In the third year of their studies, Liberal Arts and Sciences students have the opportunity to study abroad for a semester as part of an international exchange program. Tilburg University maintains close contacts with a wide variety of highly respected universities in Europe, the United States, Canada, Australia and Japan. This international higher education and research network consists of ten universities from Europe, the United States and Asia, with outstanding academic reputations.

Students round off their Bachelor of Arts (BA)or Bachelor of Science (BSc) degree by writing an academic essay (Bachelor's Thesis). With this internationally acknowledged bachelor's degree, graduates are eligible for a master's degree. Provided they fulfil all the admission requirements, they may pursue a master's degree at Tilburg University or at another research university in the Netherlands or abroad. Starting a career in a (international) corporate or public organisation is yet another option for graduates of the Liberal Arts and Sciences program.

Campus

Studying Liberal Arts and Sciences (LAS) at Tilburg University, students do not attend a residential University College or a residential Liberal Arts College. Instead, Tilburg University has chosen to fully integrate its LAS students into Tilburg University Campus. LAS students at Tilburg University are in the privileged position of being able to benefit from both a tight community of LAS students, and mingling with all of Tilburg University's approximately 13,000 students – 1209 of whom are international students representing 85 different countries. This multi-cultural community, with all the pleasures and challenges that come with it, gives LAS students at Tilburg University the opportunity to enlarge their network and to broaden their horizon by learning from students from other study programs and nationalities.

In order to support the forming of a tight community among Tilburg University's LAS students, however, there is a lounge room reserved for LAS students only: the so-called ‘common room’.  It is the ideal place to relax, catch up with fellow LAS students or to work on a group assignment in an inspiring environment.

Student Population
Tilburg University opened its doors to the first 50 Liberal Arts and Sciences students in September 2008. One year later, in September 2009, the number of first-year students increased to 62 students. Tilburg University is striving for a maximum of 100 first-year students each year in order to maintain the small-scale groups and small-scale character of the programme.

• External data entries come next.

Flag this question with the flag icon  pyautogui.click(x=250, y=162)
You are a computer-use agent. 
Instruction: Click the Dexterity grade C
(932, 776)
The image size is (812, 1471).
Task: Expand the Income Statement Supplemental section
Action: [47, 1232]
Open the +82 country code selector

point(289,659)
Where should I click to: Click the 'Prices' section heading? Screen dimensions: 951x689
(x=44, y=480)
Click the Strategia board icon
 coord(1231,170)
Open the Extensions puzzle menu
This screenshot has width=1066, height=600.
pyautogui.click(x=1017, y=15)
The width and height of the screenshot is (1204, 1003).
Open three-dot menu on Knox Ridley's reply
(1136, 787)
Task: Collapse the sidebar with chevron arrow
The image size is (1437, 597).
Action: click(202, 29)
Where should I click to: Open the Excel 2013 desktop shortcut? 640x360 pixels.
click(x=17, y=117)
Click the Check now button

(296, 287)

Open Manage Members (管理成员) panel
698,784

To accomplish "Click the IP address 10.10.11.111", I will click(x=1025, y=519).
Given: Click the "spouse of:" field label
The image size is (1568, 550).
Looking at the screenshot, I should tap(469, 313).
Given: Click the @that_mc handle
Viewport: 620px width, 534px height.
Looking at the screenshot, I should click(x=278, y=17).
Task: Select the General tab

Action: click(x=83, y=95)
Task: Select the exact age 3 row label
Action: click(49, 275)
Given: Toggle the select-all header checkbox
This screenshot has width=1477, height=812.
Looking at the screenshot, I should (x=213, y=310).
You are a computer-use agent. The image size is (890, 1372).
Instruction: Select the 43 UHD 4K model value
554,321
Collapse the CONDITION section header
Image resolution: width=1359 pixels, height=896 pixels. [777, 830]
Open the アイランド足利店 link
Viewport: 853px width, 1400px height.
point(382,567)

50% of the Liberal Arts and Sciences students at Tilburg University are international. International students come from a variety of countries including Canada, the US, Austria, Belgium, China, Finland, France, Italy, Japan, Sweden, Latvia, Poland, Germany, Israel, Bulgaria, Slovakia and the United Kingdom. In addition, most of the Dutch students also have an international background. Not surprisingly, Liberal Arts and Sciences has one of the most culturally diverse student profiles at Tilburg University.

Selection of Students
Applicants for the Liberal Arts and Sciences program at Tilburg University are selected on the basis of merit, broad academic interest, and motivation. The application procedure includes the submission of a letter of motivation, an essay, the results of an English proficiency test, as well as an interview.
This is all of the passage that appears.